UM ROTEIRO PARA NINGUÉM >>> Nádia Coldebella

 

 

ABERTURA DA CENA 01

A câmera filma do alto. No centro da imagem, há um ponto branco que destaca-se num fundo verde. A câmera se aproxima lentamente do ponto branco e, aos poucos, uma imagem feminina, de costas, aparece no centro do quadro. A câmera gira 180 graus e o rosto de uma mulher é enquadrado pela lente. A câmera se aproxima dos olhos da mulher. Os olhos da mulher, que nem piscam, ocupam toda a tela. Após alguns segundos, a câmera se distancia e é possível ver a mulher por inteiro. Está vestida de branco e sentada, imóvel, no gramado.

 

[AÇÃO]

A mulher não faz nada, nem se move. Seus olhos brilham por causa das lágrimas que não caem. Eles estão bem abertos. Ela apenas está ali parada. Ela não fala, só pensa.

 

MULHER QUE NÃO SE MOVE  

(A câmera se afasta. Ninguém se aproxima, Ninguém se move no local, nem o vento. Ninguém fala com ela.)

 

NINGUÉM FALA COM A MULHER

(Ninguém senta ao lado dela. Ninguém finge ouvi-la. A mulher que não se move continua imóvel)

MULHER QUE NÃO SE MOVE

(A câmera se aproxima de Ninguém. A câmera procura enquadrar Alguém, mas Ninguém é enquadrado)

 

NINGUÉM FALA COM A MULHER

(A mulher quase sorri, pensando que Ninguém pode ouvi-la. A câmera agora enquadra seus olhos, que se fecham. A lágrima presa cai.)
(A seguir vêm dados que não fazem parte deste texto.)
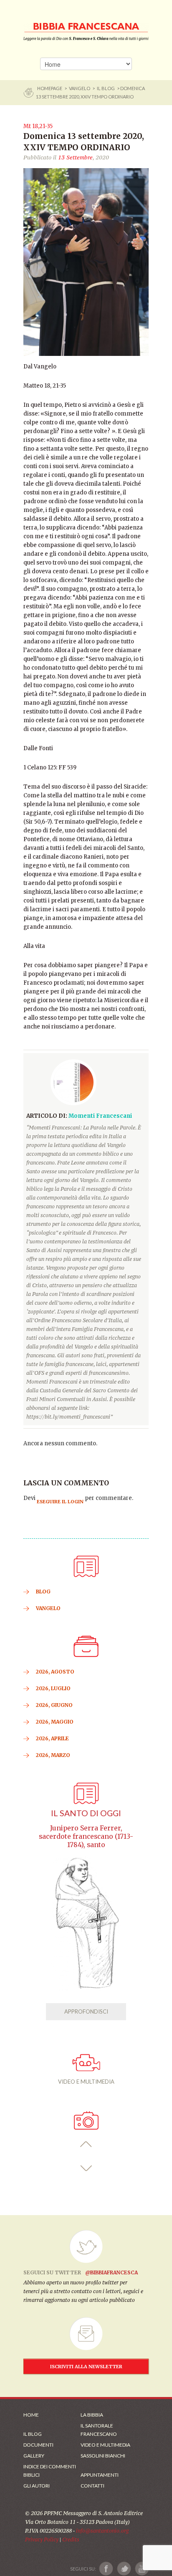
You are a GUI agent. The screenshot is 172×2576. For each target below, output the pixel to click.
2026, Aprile (52, 1738)
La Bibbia (92, 2415)
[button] (86, 2144)
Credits (70, 2539)
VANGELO (79, 88)
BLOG (43, 1591)
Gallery (33, 2455)
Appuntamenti (100, 2475)
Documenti (38, 2445)
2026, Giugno (54, 1705)
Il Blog (106, 88)
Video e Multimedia (105, 2445)
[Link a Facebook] (106, 2568)
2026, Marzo (53, 1755)
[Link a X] (123, 2568)
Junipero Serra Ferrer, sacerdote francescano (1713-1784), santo (86, 1836)
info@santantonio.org (102, 2531)
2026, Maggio (54, 1722)
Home (31, 2415)
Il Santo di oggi (86, 1813)
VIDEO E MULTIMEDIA (86, 2081)
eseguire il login (60, 1502)
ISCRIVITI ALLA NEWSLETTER (86, 2366)
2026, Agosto (55, 1672)
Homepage (50, 88)
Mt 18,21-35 (38, 126)
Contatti (92, 2486)
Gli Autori (36, 2486)
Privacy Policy (41, 2539)
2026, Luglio (53, 1688)
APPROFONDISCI (86, 2011)
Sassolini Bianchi (103, 2455)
A câmera se afasta da mulher, filmando-a sempre de frente. A imagem se eleva. A mulher é filmada do alto. A imagem lentamente perde o foco até tudo ficar preto.

 

FIM DA CENA 01

______

ABERTURA DA CENA 02

A lente da câmera foca a escuridão, que lentamente se dissipa, revelando um prato de salada verde. A câmera se afasta um pouco e a lente enquadra a mesa de um restaurante. Se afasta mais um pouco e é possível ver vários pratos sendo servidos. Uma mulher vestida socialmente está sentada, sozinha, com a faca numa mão e o garfo na outra. Ela olha para a comida, mas não toca nela.

 

[AÇÃO]

A mulher apenas olha para a comida, mas não toca nela.

 

MULHER QUE NÃO TOCA NA COMIDA

(A câmera foca frontalmente a mulher, como se ocupasse o lugar de Alguém. A mulher levanta os olhos procurando Alguém e Ninguém olha para ela.)

 

NINGUÉM COME COM A MULHER

(Ninguém serve a mulher. Ninguém chama o garçom. Ninguém pede bebidas. Ninguém se oferece para pagar a conta. Ninguém conversa com a mulher.)
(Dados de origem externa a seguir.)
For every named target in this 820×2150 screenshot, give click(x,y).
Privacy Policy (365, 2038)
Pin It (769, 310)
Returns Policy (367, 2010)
MULHER QUE NÃO TOCA NA COMIDA

(A mulher deposita os talheres sobre a mesa e deixa os braços apoiados nela. Ninguém critica a mulher. A câmera foca o garfo, depois foca nos olhos da mulher, que não piscam. A câmera faz um giro de 360 graus, filmando todo o restaurante, que está bastante movimentado. Ninguém é enquadrado pelas lentes)

 

NINGUÉM COME COM A MULHER

(A câmera foca a mulher, que continua olhando para as lentes como se olhasse para Alguém. Mas ela olha para Ninguém. A câmera foca a comida da mulher. As mãos da mulher estão pousadas ao lado do prato.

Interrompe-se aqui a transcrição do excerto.